This decadent dressing is off the hook! It’s super simple to prepare the dressing. If you are preparing the sashimi yourself make sure you have a really sharp knife to slice the salmon into clean, thin strips. You can leave the truffle oil out if you like, but it makes the dressing so ridiculously indulgent and delicious it would kind of be a shame to do so.

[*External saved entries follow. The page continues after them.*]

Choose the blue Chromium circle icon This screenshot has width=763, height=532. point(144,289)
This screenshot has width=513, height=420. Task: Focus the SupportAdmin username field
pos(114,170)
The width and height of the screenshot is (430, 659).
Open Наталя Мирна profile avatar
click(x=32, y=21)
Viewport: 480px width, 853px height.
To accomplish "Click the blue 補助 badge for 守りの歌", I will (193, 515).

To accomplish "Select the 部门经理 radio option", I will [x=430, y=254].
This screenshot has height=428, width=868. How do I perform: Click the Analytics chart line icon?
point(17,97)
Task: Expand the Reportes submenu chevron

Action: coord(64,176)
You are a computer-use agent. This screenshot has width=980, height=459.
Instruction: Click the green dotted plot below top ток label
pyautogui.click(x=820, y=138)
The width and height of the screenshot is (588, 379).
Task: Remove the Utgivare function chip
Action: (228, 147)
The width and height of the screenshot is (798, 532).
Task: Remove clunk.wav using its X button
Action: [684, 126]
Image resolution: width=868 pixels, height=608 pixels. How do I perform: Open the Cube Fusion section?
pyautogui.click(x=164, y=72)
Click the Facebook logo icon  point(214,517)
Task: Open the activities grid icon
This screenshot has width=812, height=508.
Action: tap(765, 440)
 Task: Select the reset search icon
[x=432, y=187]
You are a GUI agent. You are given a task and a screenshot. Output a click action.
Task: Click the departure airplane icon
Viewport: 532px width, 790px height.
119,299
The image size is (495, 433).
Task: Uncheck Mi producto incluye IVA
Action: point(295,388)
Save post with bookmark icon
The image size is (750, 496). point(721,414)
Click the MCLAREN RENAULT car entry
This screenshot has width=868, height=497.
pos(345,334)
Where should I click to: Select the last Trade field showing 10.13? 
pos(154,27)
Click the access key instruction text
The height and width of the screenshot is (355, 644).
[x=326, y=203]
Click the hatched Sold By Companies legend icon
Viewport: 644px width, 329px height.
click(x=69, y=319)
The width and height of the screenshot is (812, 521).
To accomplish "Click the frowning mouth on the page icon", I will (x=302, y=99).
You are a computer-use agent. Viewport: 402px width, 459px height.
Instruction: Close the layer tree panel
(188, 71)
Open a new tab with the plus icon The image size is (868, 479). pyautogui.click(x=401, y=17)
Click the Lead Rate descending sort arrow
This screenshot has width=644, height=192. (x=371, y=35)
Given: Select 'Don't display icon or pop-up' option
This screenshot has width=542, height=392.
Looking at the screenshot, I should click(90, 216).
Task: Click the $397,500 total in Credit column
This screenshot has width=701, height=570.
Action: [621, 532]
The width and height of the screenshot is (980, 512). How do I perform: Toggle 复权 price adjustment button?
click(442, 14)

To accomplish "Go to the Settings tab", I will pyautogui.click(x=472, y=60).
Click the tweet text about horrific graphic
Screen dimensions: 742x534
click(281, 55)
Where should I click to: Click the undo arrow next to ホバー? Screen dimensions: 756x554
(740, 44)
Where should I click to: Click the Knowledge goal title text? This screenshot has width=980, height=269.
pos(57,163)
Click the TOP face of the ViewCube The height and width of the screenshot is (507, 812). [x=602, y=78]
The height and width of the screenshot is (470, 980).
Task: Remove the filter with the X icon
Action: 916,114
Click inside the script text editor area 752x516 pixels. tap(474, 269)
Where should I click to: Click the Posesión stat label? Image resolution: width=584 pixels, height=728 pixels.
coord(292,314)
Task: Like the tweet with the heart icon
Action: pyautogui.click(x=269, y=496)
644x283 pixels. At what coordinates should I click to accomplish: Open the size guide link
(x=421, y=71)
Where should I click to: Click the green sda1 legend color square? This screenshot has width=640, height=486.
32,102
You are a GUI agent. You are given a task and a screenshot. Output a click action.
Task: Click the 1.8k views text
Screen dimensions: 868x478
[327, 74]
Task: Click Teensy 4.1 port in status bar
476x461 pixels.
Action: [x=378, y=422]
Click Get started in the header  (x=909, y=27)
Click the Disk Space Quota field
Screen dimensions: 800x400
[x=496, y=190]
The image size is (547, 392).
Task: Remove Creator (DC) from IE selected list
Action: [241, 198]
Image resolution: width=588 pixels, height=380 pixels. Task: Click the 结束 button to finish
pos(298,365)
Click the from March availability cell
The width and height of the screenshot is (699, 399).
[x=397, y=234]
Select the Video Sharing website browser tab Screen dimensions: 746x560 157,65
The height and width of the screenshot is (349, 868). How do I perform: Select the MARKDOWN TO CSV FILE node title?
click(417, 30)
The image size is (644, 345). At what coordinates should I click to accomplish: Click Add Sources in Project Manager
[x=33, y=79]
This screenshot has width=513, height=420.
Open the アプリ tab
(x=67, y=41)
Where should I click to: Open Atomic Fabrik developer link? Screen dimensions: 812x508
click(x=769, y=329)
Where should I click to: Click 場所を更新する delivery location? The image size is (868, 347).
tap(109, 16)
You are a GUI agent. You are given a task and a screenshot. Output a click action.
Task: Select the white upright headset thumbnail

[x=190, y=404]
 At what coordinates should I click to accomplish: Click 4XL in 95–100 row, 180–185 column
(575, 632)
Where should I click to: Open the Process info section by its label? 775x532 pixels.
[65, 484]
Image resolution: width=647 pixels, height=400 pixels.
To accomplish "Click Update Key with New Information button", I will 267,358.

1 rounded tsp black mustard seeds
50ml light soy sauce
2 tbsp salted yuzu juice*
40ml lime juice
2 tbsp mirin
3 tsp high quality white truffle oil
Fresh, raw salmon sashimi
*Yuzu is a citrus fruit used in Asian cooking. It can be hard to find in NZ and can easily be substituted with grapefruit. Add a little salt to taste.
Heat a small frying pan over a moderate heat and add the mustard seeds. Gently toast the mustard seeds until they begin to pop and are aromatic. Remove from the heat.
In a bowl, whisk together the soy, yuzu, lime juice, water and mirin. Add the mustard seeds.
Whisk in the truffle oil just before serving.
Arrange the sashimi slices on a large platter, or divide between 6 small plates. Gently pour the sauce over the salmon. Go easy on the sauce so as to not overpower the fish – you can serve the remainder in a small side bowl. Serve immediately as the citrus juice will begin to ‘cook’ the raw fish if left for too long.